Task instructions =>
Continue the interview about Synthace's Antha programming language, starting right after its last sentence.

Page extract =>
◆ ◆ ◆ ◆ ◆ ◆ ◆

A New Language for Biological Research
Industry Insight Sep 30, 2018 | by Ruairi J Mackenzie, Science Writer for Technology Networks
Whilst all life sciences have benefited immensely from digitization and automation in the last ten years, tools designed specifically for biologists have been somewhat scarce. London-based Synthace are aiming to change that. An interdisciplinary team of computer scientists, biologists, mathematicians, and chemists, Synthace’s flagship product is their software platform Antha, a comprehensive tool aimed at biologists that promises easy automation and integration for their experiments. Intriguingly, the underlying Antha programming language has been made available open source. In this blog, we ask Synthace co-founder and Protocol Engineer Chris Grant how Antha was developed and why it has earned Synthace a “Cool Vendor of the Year” award from Gartner.
Ruairi Mackenzie (RM): Could you tell us about Antha and how Synthace designed and first used it?
Chris Grant (CG): Antha stemmed out from our early work, which we started off to optimize the production of certain biomolecules, proteins and small molecules, widely-used design-of-experiment (DoE) methodologies, and genetic factors like harnessing synthetic biology advances at the time.
We built a series of technologies which abstracted the DoE's execution from the execution itself, that being the low-level details of how you lay out plates, and how you denote instructions for different robotic instruments.
We were essentially using it in-house as a tool to speed up our own development, because the experiments we were running were very, very complex. It essentially spun out of our own internal requirements, such that we built this series of software tools, which now comprises of a language itself.
So Antha is now a high-level programming language, which is designed to be approachable for biologists, and to simplify a lot of those complex, low-level instructions which you need to fully describe the process from the abstract concept of what the process means. For example, if you're doing a construct assembly in which you want to stitch five DNA parts together by cutting them with particular restriction enzymes, and then ligating them with a particular ligase enzyme, the high-level process is essentially, mix these five liquids together with these volumes, and apply some simulation to test whether the actual generated sequences are going to produce a viable product.

◆ ◆ ◆ ◆ ◆ ◆ ◆

Saved data entries
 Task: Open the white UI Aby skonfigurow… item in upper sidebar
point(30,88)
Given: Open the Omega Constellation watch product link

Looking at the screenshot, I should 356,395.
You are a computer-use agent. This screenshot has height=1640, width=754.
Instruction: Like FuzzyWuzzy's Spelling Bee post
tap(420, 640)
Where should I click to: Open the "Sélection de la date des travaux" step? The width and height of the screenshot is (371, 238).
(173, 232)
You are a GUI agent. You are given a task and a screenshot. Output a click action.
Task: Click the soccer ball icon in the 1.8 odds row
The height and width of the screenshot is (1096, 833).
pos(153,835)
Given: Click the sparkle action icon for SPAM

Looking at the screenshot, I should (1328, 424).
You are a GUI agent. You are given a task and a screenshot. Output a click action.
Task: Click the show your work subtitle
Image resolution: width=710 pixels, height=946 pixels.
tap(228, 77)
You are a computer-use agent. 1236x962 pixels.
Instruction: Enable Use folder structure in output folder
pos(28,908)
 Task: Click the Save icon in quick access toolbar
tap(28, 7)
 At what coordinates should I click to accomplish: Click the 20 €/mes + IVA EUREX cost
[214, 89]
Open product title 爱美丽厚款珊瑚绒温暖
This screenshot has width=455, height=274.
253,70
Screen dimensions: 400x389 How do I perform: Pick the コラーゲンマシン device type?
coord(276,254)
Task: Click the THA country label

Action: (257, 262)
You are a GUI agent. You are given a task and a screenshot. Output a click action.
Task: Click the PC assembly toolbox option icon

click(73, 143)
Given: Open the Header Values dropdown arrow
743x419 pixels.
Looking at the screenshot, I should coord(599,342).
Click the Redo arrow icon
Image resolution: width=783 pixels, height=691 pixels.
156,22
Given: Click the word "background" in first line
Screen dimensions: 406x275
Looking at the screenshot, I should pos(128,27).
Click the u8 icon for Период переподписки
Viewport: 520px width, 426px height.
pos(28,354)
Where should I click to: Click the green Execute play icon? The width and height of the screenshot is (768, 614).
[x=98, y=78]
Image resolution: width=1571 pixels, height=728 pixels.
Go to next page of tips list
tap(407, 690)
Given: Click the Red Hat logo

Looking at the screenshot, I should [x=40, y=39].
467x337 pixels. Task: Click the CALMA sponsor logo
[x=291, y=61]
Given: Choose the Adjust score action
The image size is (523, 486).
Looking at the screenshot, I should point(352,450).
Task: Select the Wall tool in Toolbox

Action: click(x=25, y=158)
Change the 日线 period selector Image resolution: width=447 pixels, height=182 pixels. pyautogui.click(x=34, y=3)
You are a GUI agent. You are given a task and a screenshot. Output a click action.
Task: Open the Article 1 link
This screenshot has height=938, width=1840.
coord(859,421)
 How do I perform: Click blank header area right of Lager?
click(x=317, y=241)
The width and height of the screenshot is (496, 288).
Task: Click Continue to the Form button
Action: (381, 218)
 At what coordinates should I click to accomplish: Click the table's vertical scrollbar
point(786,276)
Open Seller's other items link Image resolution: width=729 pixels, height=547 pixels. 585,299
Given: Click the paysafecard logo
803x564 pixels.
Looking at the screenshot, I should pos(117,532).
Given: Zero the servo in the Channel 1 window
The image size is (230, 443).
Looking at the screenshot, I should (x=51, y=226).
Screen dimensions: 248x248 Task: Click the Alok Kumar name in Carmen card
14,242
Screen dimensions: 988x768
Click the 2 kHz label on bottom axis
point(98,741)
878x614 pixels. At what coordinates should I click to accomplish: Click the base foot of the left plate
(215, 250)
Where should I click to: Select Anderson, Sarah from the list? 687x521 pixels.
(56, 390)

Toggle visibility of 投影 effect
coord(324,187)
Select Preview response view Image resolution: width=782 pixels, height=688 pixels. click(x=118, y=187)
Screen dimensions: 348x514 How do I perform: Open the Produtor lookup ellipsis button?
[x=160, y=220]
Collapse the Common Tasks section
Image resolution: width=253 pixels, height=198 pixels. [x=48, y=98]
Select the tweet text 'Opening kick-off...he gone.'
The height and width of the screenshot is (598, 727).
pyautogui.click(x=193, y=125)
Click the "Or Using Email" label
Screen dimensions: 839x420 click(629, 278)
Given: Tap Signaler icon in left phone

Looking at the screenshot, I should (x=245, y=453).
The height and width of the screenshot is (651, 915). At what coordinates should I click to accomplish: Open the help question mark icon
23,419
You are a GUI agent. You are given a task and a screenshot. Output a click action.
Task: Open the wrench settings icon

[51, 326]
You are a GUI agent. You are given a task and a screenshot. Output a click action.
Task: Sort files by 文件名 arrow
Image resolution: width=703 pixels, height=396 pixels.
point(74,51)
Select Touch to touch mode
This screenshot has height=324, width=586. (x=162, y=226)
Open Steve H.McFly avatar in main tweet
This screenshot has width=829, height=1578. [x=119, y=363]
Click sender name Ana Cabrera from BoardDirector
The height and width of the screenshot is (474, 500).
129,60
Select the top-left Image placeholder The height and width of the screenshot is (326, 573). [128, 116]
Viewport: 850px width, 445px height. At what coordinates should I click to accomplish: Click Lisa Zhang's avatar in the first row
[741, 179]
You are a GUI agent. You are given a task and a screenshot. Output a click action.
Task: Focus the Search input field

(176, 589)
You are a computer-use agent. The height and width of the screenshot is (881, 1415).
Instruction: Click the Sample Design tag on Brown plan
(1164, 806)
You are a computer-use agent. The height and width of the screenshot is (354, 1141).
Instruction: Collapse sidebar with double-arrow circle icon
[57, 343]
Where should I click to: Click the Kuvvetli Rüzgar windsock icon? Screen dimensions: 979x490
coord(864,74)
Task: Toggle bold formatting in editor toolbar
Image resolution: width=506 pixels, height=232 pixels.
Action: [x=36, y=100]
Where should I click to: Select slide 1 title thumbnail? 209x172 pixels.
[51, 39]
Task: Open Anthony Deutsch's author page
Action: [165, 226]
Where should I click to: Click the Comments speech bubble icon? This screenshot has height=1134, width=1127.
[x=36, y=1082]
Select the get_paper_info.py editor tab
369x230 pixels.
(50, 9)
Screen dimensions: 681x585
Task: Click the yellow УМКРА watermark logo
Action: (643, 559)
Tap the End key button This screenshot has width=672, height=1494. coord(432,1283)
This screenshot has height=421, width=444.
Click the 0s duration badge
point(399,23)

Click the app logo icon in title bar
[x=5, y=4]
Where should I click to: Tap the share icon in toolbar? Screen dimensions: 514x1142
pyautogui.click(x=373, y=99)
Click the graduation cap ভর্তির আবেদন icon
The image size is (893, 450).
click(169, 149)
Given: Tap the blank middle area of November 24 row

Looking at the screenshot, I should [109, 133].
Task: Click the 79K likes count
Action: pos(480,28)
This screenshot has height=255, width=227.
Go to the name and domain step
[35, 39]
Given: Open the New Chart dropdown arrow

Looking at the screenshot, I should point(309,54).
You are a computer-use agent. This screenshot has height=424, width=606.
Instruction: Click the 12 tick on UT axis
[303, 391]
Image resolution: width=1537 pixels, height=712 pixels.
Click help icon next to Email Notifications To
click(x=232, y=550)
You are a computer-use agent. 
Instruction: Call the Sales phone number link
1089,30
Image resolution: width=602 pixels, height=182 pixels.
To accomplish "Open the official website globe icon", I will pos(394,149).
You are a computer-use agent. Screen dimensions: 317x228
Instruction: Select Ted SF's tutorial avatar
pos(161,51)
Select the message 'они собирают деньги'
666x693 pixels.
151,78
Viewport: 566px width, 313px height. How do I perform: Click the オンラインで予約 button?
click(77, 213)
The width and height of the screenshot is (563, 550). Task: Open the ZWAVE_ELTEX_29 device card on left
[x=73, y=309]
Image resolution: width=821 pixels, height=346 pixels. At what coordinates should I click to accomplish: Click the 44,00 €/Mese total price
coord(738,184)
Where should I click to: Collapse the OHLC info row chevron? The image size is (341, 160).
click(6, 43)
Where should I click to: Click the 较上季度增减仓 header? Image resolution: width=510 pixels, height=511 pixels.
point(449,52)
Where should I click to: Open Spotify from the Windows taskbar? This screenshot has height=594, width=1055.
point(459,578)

◆ ◆ ◆ ◆ ◆ ◆ ◆

Expected answer =>
Whereas in reality, when you come to run that in the lab, there's all sorts of low-level details which you want to capture but are a burden to manually record. Looking at the specific plate used, the specific stocks, what flow rates you're pipetting at, how many times you mix the sample... All of these sorts of tacit knowledge which often the experts in the lab that carry out these procedures have but won't necessarily record.
So, the language was designed to be expressive enough to describe the actual concept of what you're trying to do, and then leave a lot of the low-level details off for the system to decide at run time, so then you can transfer processes to different instruments, where you might map those low-level details in a different way, depending on the instrument. Also, it becomes easier to record what happened in those experiments, because you're not relying on the person to go back and record what they did. It's being recorded as you run the experiment, so you're capturing a lot more of the details which are critical to successfully reproducing a piece of work.
RM: Is data kept within Antha's cloud, meaning it can be transferred between researchers?
CG: The details would be something that could be transferred. All those low-level details are still captured, either in the system policy or in the metadata, when you come to run an experiment. So that is available to then transfer to different labs or different environments.
RM: How does Antha incorporate machine learning?
CG: It can provide a structured dataset of exactly what you did in one run, and also compare it to previous runs which may have used the same set of conditions, or different conditions, or a campaign of parallel experiments deliberately perturbed under different conditions, so then you can upload this data to cloud or local machine learning platforms. The key thing is that Antha provides that structured dataset that gives you the flexibility to apply the appropriate machine learning for that use case.
A lot of machine learning falls down, really, because it's only as good as the data it was trained upon. If you upload data which has been manually run, or run using different environments, then there's a lot of holes and unknowns which can produce variability.
You get a lot of unexplained behavioral differences that way, whereas the key thing with our system is that we're producing very structured datasets so that you inherently get less noise, and less unknown variability between different datasets. You have a more reliable means to generate useful insights.
RM: Zooming out from Antha, tell me about how Synthace came together.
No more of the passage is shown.